We left Slane and continued to New Grange. New Grange is an ancient passage tomb, believed to be the oldest structure on earth. To visit the site you have to go to the visitor's center. They have an extensive museum that is well worth visiting. There is also the obligatory video. To go to the tomb itself you board a minibus. There is controlled access to prevent heavy traffic on the small country roads.
It is believed that New Grange was built nearly 6000 years ago. In that time it has remained completely waterproof. It was rediscovered a hundred years or so ago by a local farmer who had the foresight to preserve the sight.
At the tomb we were give a brief tour (very shabby job - the guide didn't explain the other ruins and structures around the site). We were allowed into the tomb for about 10 minutes where a demonstration of the Winter Solstice is performed. The tomb was built in such a way that on the Winter Solstice the rising sun penetrates the passage to the center of the tomb. The rest of the year the tomb remains dark. Sallie was upset as she was stuck behind several people and was unable to see the demonstration. Of course, my question is if the tomb is this old, and the earth is continually shifting, why does this still work?
There are several other prehistoric sites in this region of the Boyne River Valley. You can visit all three from the New Grange Visitor Center. It takes at least an hour and a half to visit New Grange. To visit the other sites takes a good half day. This is would be time well spent.
Back at the visitor's center I started trying to make reservations for our last night in Ireland. I wanted to find a place North of Dublin. It was about 2 p.m. which was almost too late. I had to call nearly 15 places before I found a room. In fact, the place we stayed only had one family room available. This en suite room had a double bed and two singles. At this point I wasn't picky.
I think the reason I had a hard time finding a room was that it was near Dublin and the Airport and it was a weekend. Before we left for the Halfacre B&B in Naul, I wanted to go by the Hill of Tara. We also stopped again in Slane to take a picture of huge stone gate surrounding the grounds of a castle.
The Hill of Tara is the site where the High Kings of Ireland were located. On the way we passed the Hill of Slane where St. Patrick (he is everywhere) lit a Paschel Fire in opposition to the King.
Today Tara has no remaining visible ruins. There is a series of earthworks which are visible as well as some small passage tombs. We watched the VIDEO again. This one was long and boring. The most exciting thing about the video is how it started. The theater is in a church. When the video starts the screen and curtains slowly lower plunging you into blackness.
After the tour we were given a personal tour by one of the guides. I believe this was to compensate for the lousy tour we had received at New Grange. While Tara does not seem like a high hill, from the top you can see forever. The guide told me on a clear day you can see seven different counties. I think I was more fascinated by the site than the others.

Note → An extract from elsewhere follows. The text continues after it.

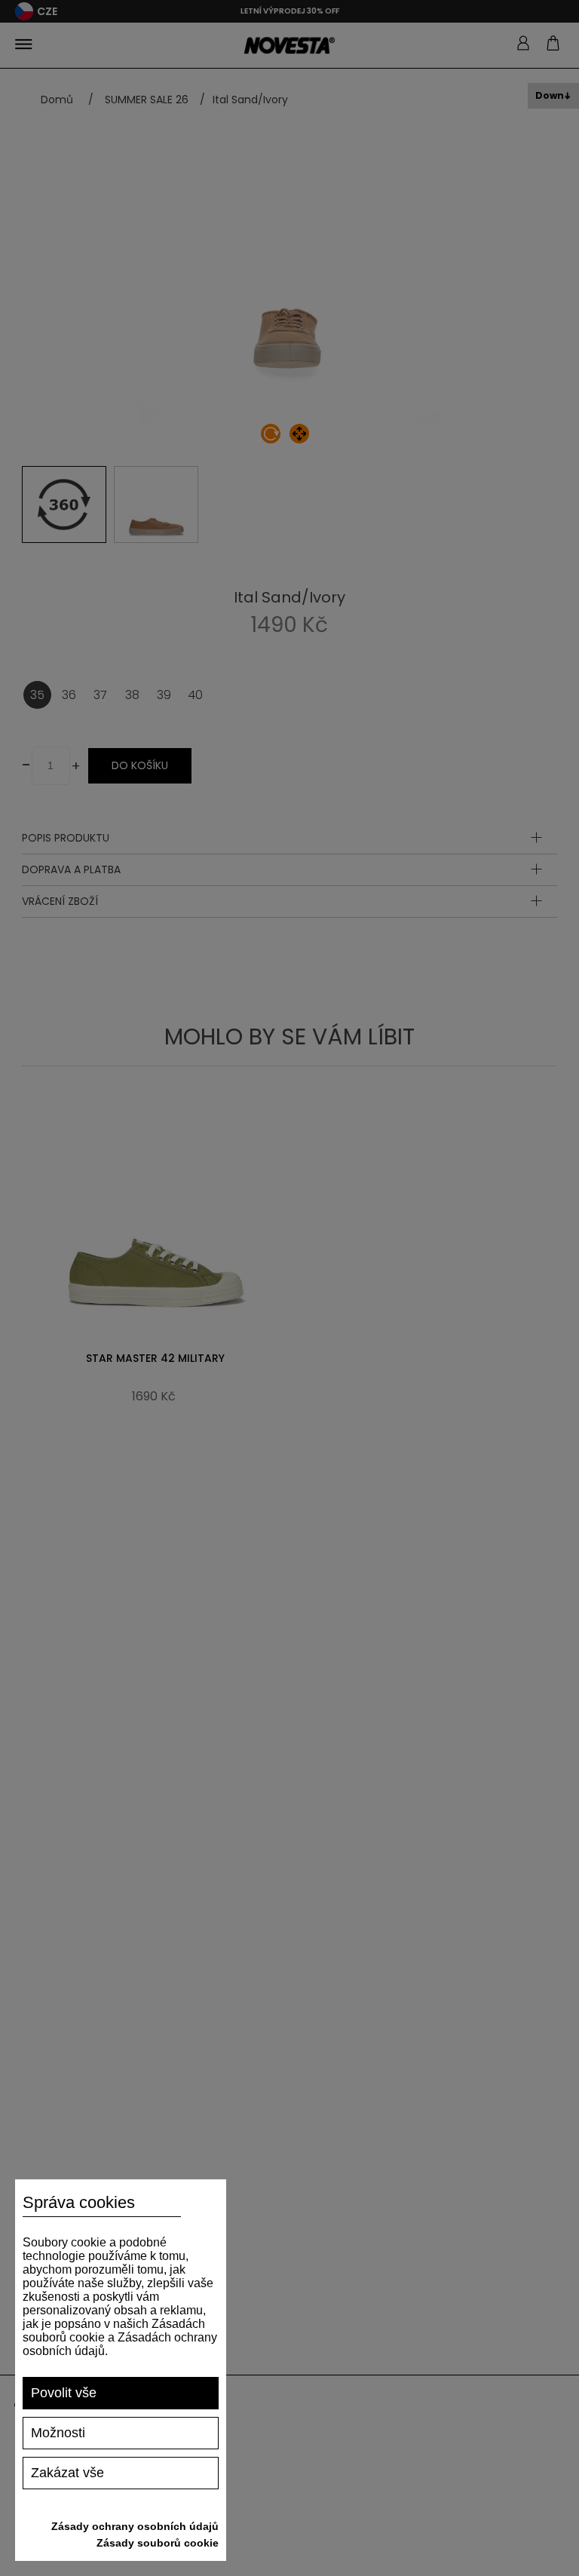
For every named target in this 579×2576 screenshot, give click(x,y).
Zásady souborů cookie (157, 2543)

Afterwards we spent some time in the small gift shop and used bookstore at the bottom of the hill. And then off to Naul. This was an interesting experience. We soon found ourselves completely lost and turned around. I think we drove completely around Naul before we found the small village. Once we were there we had no problem finding the B&B. After dropping off our luggage, I went back into town to buy some ice cream and colas for everyone. The remainder of the night was spent repacking our luggage to go home the next day.
Today had been beautiful. It was actually hot today. The sky was blue and there was very little wind.